However, the current diagnosis of the downhole fault only uses a single characteristic of air volume, the fault diagnosis based on the single characteristic of air volume is an inappropriate problem due to the lack of n-m +1 linear independent equations, and the accuracy of the current sensor cannot reach high enough monitoring accuracy, so that the accuracy of the fault diagnosis is low.

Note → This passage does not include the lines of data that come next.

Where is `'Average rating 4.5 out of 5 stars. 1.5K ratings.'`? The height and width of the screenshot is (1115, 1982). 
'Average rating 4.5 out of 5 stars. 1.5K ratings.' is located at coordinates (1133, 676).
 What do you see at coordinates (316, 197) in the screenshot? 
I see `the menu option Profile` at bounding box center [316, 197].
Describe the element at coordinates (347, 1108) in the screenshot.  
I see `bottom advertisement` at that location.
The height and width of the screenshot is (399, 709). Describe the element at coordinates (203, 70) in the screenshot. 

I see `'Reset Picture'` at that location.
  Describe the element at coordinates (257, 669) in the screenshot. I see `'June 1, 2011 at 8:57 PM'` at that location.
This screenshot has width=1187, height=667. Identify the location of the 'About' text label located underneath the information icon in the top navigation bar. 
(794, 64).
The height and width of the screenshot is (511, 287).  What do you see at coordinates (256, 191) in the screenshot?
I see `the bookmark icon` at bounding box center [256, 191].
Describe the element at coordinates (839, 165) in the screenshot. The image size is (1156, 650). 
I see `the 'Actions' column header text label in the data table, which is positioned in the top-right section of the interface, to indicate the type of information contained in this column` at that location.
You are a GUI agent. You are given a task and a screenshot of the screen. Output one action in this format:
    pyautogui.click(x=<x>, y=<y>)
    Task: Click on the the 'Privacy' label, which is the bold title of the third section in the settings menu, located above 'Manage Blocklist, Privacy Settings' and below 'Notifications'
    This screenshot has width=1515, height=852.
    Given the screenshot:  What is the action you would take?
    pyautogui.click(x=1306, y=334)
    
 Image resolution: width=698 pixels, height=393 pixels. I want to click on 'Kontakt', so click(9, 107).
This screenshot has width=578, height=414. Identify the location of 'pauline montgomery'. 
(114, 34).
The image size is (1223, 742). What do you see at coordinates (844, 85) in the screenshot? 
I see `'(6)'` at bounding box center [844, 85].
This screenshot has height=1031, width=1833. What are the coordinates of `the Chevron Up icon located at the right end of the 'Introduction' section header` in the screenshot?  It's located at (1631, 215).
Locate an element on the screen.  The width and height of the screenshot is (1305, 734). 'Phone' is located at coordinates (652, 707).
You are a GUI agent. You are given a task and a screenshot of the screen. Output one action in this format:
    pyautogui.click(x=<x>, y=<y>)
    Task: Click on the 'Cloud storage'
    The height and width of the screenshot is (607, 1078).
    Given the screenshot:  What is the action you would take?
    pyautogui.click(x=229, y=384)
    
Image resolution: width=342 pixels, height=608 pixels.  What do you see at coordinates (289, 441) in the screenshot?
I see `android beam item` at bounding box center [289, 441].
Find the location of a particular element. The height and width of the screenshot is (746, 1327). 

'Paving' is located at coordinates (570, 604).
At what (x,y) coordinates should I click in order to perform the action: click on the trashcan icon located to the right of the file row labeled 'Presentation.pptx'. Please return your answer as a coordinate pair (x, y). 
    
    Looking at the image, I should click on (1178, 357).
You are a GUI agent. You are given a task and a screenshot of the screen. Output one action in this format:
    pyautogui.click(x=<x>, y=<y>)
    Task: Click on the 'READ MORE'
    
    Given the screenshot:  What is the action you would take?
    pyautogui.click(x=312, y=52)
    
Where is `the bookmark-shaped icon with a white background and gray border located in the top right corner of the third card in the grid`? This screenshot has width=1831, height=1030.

The diagnosis process of the resistance variation type fault of the ventilation system is to make decisive judgment on the operation state of the ventilation system by using the monitoring values of main parameters of the mine ventilation system, such as roadway air pressure, dust concentration, carbon dioxide concentration and the like. Because the underground wind pressure is easy to monitor and sensitive to the deformation resistance type fault, the invention combines the wind pressure characteristic to form the wind volume and wind pressure composite characteristic and uses the Support Vector Machine (SVM) algorithm to monitor the underground fault so as to improve the accuracy of the fault diagnosis of the deformation resistance type of the mine ventilation system.
Disclosure of Invention
The method takes the common monitoring value of the air volume and the air pressure as the input of a support vector machine, avoids the discomfort of the single characteristic of the air volume, reduces the limitation of the single characteristic, provides technical support for the fault diagnosis of the ventilation system, and has great significance for improving the accuracy of the fault diagnosis.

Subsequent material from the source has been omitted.